Darrell Winslow, executive director of the Northern Virginia Regional Park Authority, on whose board Hartwell served for 10 years, said, "She's a dynamite personality and a very capable and effective leader."

Hartwell moved to Mason Neck in 1959 and soon grew to love its woodlands and tidewater marshes, home to herons, egrets, river otters, beavers, red foxes, deer, the occasional bobcat, and above all, bald eagles.

Her career as a preservationist began in 1965 when she learned that a developer had asked the Fairfax County government to have 1,821 acres of wilderness on the Neck rezoned to build a "satellite city" of 20,000 people to be called King's Landing.

"The city would have been right here," Hartwell said Sunday, pointing to the forests and waterways that make up what is today the Mason Neck National Wildlife Refuge. "Kanes Creek {the site of the eagle roost} was going to be an industrial port," she said.

"There is just something special here," Hartwell said. "It's living, it's palpable. You can hear all sorts of marvelous sounds and see all sorts of marvelous creatures, and of course, the eagles. With development it would all have gone."
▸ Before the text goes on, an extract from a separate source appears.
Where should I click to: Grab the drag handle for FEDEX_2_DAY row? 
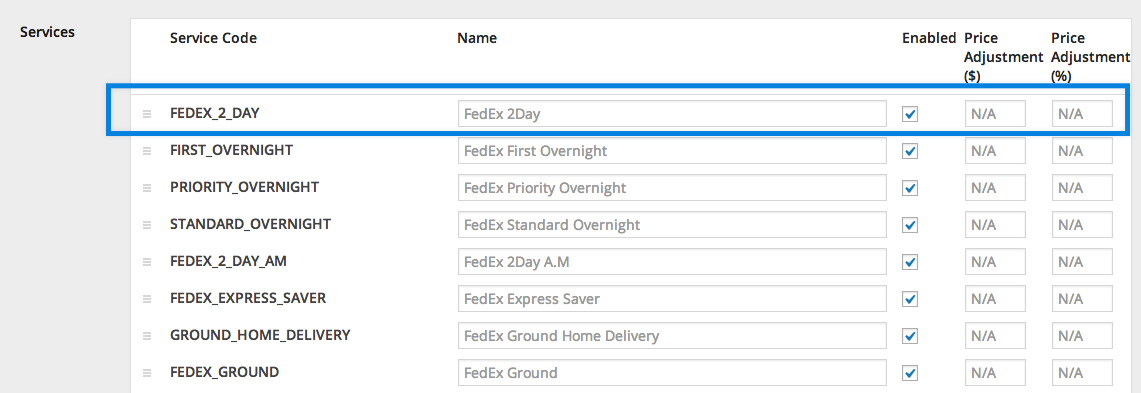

The campaign to preserve Mason Neck as public land took three years. As principle organizer of the Conservation Committee for Mason Neck, she sent out hundreds of letters to "just about anybody I could think of," and built a powerful coalition of citizens, environmental groups and sympathetic politicians.

At public hearings at the local courthouse, "some of the developers would actually flap their arms at me in the hall," Hartwell said in mock indignation. "I heard more eagle jokes then than I have in all the years since.
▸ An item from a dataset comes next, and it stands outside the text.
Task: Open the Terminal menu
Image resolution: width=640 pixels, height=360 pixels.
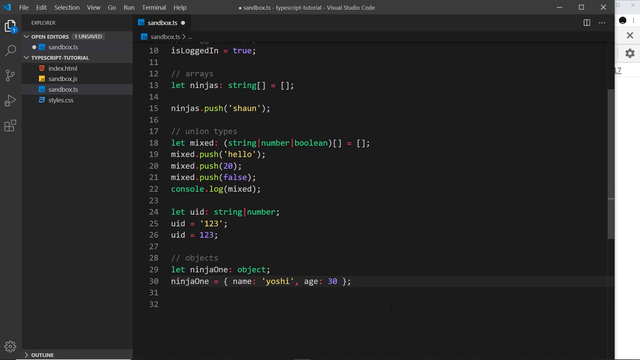Action: 154,7
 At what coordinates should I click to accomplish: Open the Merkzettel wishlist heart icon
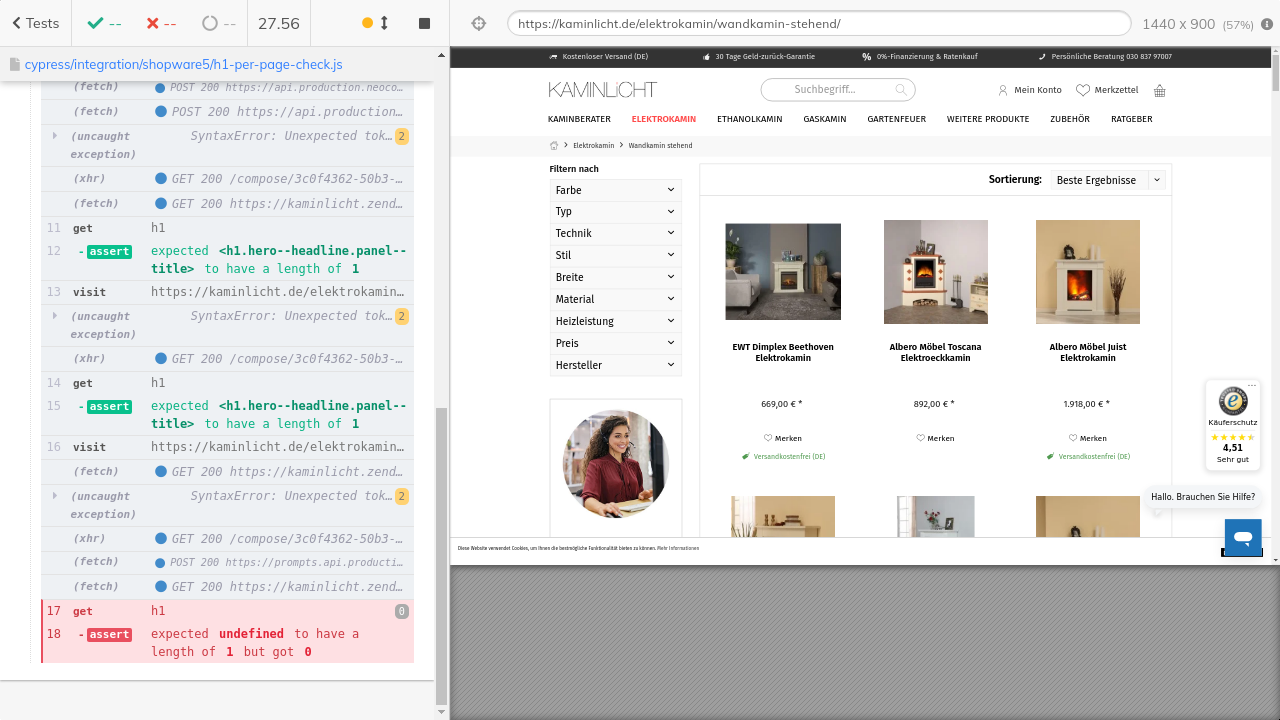pos(1082,90)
"I decided at the very beginning that the eagle would be the key, because they grab you emotionally. The eagles won the battles for Mason Neck. I was simply their spokesman," Hartwell said.
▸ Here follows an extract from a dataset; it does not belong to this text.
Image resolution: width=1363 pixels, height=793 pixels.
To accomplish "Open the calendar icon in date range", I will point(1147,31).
Using the universal appeal of the United States' national symbol, she set out to galvanize people into action by involving them directly in the conservation effort, giving anyone who was interested tours of the marshes in a small boat.

"People came from all around -- some of them didn't even know my name. They would go down to the volunteer fire department, which is where everybody gathered in those days, and they would ask where the 'eagle lady' lived."

Once, she took four members from local garden clubs out on an early-morning trip to see the eagles. "Off we went into the great marsh in the drizzle to where the eagles were. As soon as we turned the last curve, the sun came out and 15 eagles slowly flew up, one by one."

Like many who joined her on the excursions, the four became dedicated to her cause. "Later on, at one of many, many public hearings, a woman who wanted to develop her land stood up and testified that there were no more eagles left on Mason Neck. Well, the four ladies, who were sitting in front of me, leaped to their feet," Hartwell said, laughing at the memory. "They were absolutely, totally incensed, because they had seen 15 of them."

By August 1967, the battle had been won. After a recommendation from Interior Secretary Stewart Udall that Mason Neck be turned into "a major recreation, wildlife and historic park," the developers withdrew their rezoning application for King's Landing, and more than 5,000 acres of Mason Neck were designated as parkland. The 5,000 acres are now divided among the three parks that occupy the Mason Neck peninsula: the national wildlife refuge, Mason Neck State Park and Pohick Bay Regional Park.

In the 23 years since Mason Neck was established, Hartwell has spent most of her time foiling the plots and schemes of developers, industrialists and government officials whenever their plans threatened the refuge. She has built a formidable array of allies in environmental groups, in government agencies and among the citizenry in general.

Hartwell mounted 21 campaigns against a wide range of threats to Mason Neck. "Often, I get tips about some secret machinations because it's known that I'll do something about them," Hartwell said.

Other recipients of the 1990 Elly Doyle Award were members of the Frying Pan Park and Youth Center Supervisory Board for their work in providing administrative and financial support for the park when Fairfax County could not afford its upkeep, and the David Lawrence family, for their 1971 donation of 640 acres in Centreville to the Fairfax County Park Authority.

Hartwell and the other award recipients will be honored at the second annual Elly Doyle Park Service Award Banquet Nov. 16, at the Sheraton Premier in Tysons Corner. Sen. Charles S. Robb (D-Va.) will be the keynote speaker.